I love Downton Abbey with a fiery passion. It’s melodramatic, the costumes are amazing, and it has just enough history to make it feel less of a soap opera so you don’t feel too guilty about watching it. Wax has brought together the drama of the show with a modern life tale of women who are all going through dramas of their own. As the book and the show illustrate, life isn’t ever really fair, but we have to make the most of it and remain strong. Wax’s characters come together to form their own strength after floundering for a bit. Women can form strength when they have support and love – even if it comes from strangers. I really had a lot of fun reading this book. It has some romance, plenty of drama, but overall it is a novel of true friendship and how it originates in the most unlikely of places. Wax creates enough nods to the show that fans will love the references, but not feel that she is rehashing the show. For those of you who are not fans of the show, you will be able to enjoy the novel in and of itself as a tale of women’s relationships. I highly recommend this book to all fans of great and witty fiction.
The Expats by Chris Pavone
Publisher: Crown Books
Release Date: January 22, 2013
Rating: 4 out of 5
Kate is your average working mom. She’s in the house taking care of the kids when her husband comes home and tells her they’re moving to Luxembourg… within the month. Kate jumps at the chance to leave her job, except she never really told her husband what she really does for a living. When the family arrives in their new home, Kate starts her new role as a housewife and full-time mom. As her husband starts to grow distant and Kate starts to worry, a new couple moves into their neighborhood, but Kate suspects that they are not as they seem… just as she realizes that her past may have caught up with her.

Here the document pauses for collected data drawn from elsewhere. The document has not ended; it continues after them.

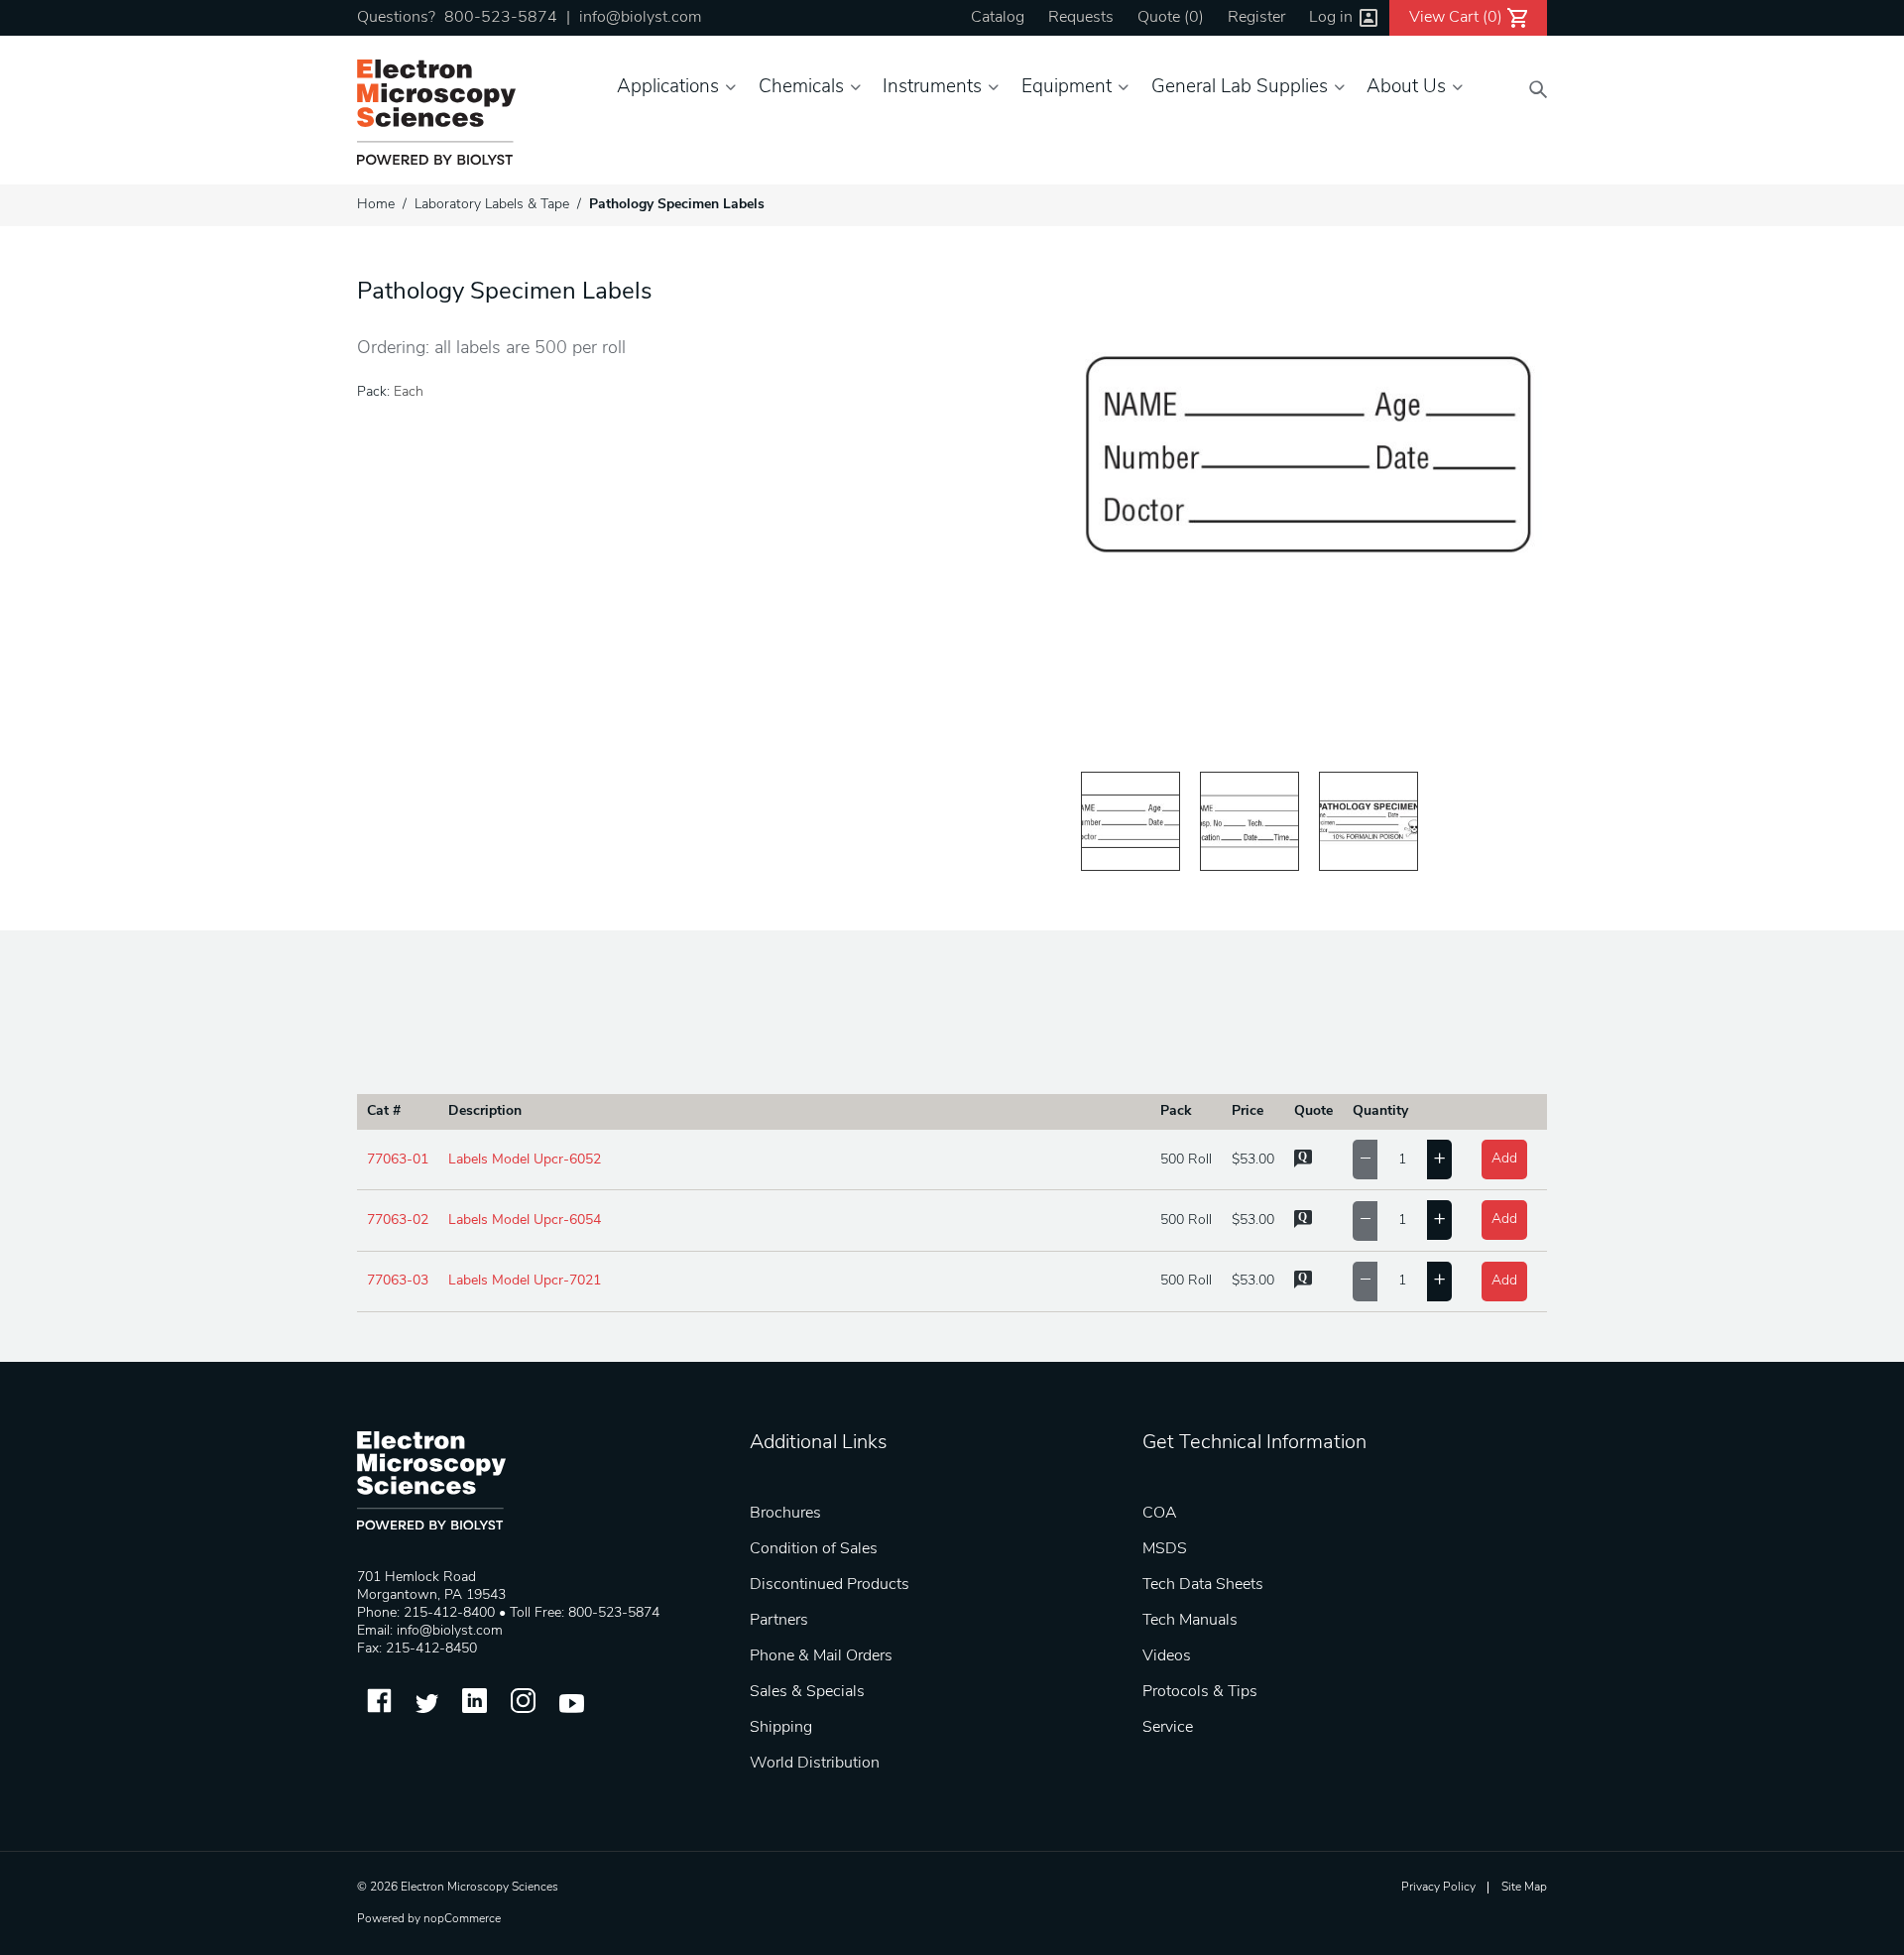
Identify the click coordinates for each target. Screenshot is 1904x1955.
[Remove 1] (1365, 1159)
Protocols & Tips (1199, 1692)
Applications (668, 87)
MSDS (1164, 1549)
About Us (1406, 87)
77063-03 (397, 1281)
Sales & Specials (807, 1692)
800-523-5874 (500, 18)
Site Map (1524, 1888)
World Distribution (815, 1764)
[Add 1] (1439, 1159)
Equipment (1066, 87)
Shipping (781, 1728)
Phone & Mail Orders (821, 1656)
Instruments (932, 87)
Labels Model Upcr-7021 (524, 1281)
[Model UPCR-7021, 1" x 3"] (1368, 821)
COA (1159, 1514)
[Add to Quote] (1303, 1164)
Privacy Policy (1438, 1888)
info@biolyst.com (640, 18)
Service (1167, 1728)
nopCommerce (462, 1919)
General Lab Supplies (1239, 87)
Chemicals (801, 87)
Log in (1331, 18)
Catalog (997, 18)
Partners (779, 1621)
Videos (1166, 1656)
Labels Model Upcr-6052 (524, 1160)
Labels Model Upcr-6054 (524, 1220)
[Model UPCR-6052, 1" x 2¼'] (1130, 821)
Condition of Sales (814, 1549)
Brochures (785, 1514)
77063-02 (397, 1220)
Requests (1081, 18)
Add (1504, 1159)
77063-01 (397, 1160)
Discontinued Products (829, 1585)
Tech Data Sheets (1202, 1585)
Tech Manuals (1190, 1621)
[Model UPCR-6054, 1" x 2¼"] (1249, 821)
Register (1256, 18)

Whoa. This book was freaking amazing! I love spy novels. I especially love spy novels that take place in Europe. But a spy novel in Europe with a FEMALE protagonist seemed too good to be true… and yet here we are with this wonderful book! I think what makes this book so compelling (besides the nonstop suspense) is that Kate has a real life. She isn’t the solitary aging man with no strings attached and badly stained teeth from too much whiskey and smoking. She has a real family which she must protect at the same time as figuring out what the heck is going on around her.
This isn’t just a one dimensional book about spies. It is about how a marriage can be just as complicated as politics and international relations. There were a few elements of Gone Girl in it for me insomuch as there is this sense that you never really know who you are married to. I hope you will pick this one up for a great read. It’s quick, but has depth, and it is definitely worth it. I can’t wait to see what Pavone comes up with next!
Thanks to TLC Book Tours for letting me read and review this book!
Rocamora by Donald Michael Platt
Publisher: Raven’s Wings Books
Release Date: September 26, 2011
Rating: 3.5 out of 5
The Inquisition is threatening the lives of many during the 17th century. Vicent de Rocamora is somewhat of a rebel during this time. He believes that the “blood purity” everyone finds so important is nothing more than the Roman Catholic Church trying to control Spain. After being forced to join the Dominican Order, Vicente works his way up in the Church’s ranks until he is in a position to influence the direction of the Inquisition and try to stop the bloodshed that is being committed in the name of God.
Action, intrigue, and history combine in this sweeping historical fiction novel about a real man. Vicente is a deeply flawed character, but those imperfections only make him more interesting as a protagonist. He isn’t your typical “hero”, but at the end of the day you really want to see if he can succeed with his grand plans to save the Jews and Moors from persecution. The prose is lyrical throughout much of the book, but it is also blunt when it needs to be. I have read so many wonderful books about the English and American history of the period, but it is much rarer to read a novel of Spain written in English. Platt has done a wonderful job of explaining the real historical events to those who may have had a more Anglo-centric education. Some scenes in the book are quite violent and shocking, but they are necessary in setting the scene of the period. I loved the exploration of politics and courtly love. Overall, I definitely recommend this book to all of you looking for some serious historical fiction. The novel was a bit long, and I think it could have been broken up into several novels with success. I truly enjoyed reading Platt’s work, and I am definitely going to seek out the sequel.
Thanks to Historical Fiction Virtual Book Tours for letting me host this book! For more information, click here.
The End of the Point by Elizabeth Graver
Publisher: Harper Collins
Release Date: March 5, 2013
Rating: 4 out of 5
Ashaunt Point is the summer destination for the Porter family. The year is 1942, and World War II has finally reached the remote Massachusetts paradise when the Army builds a base there. Janie is the youngest who always feels left out and alone. Bea, her nursemaid, tries to keep her entertained while Bea herself navigates the trials of a first love. Janie’s older sisters, Helen and Dossie, run across the Point like wild women chasing after the young and handsome soldiers, this is the summer that everything will change for the family. Following each of these characters’ lives, the story goes forward into the futures of these women, through both good and horrible.
I loved this book to the point where I brushed off dinner plans so I could finish reading it. Graver’s prose is a little difficult to follow at first because the third person omniscient moves around so quickly. But, once you get used to it, you will fall in love with these women and want to make sure they will be able to live their lives happily. Graver writes the past and present with such emotion. She focuses not just on the events that changed the future of the planet, but the people who lived through them, and how the humanity of these events can be lost without a woman telling her side of the story. You will feel the pain and triumph of each character with such vividness that you will feel as if you were really living with them throughout the novel. I highly recommend this book for all lovers of women’s fiction and history. Definitely a great read for book club!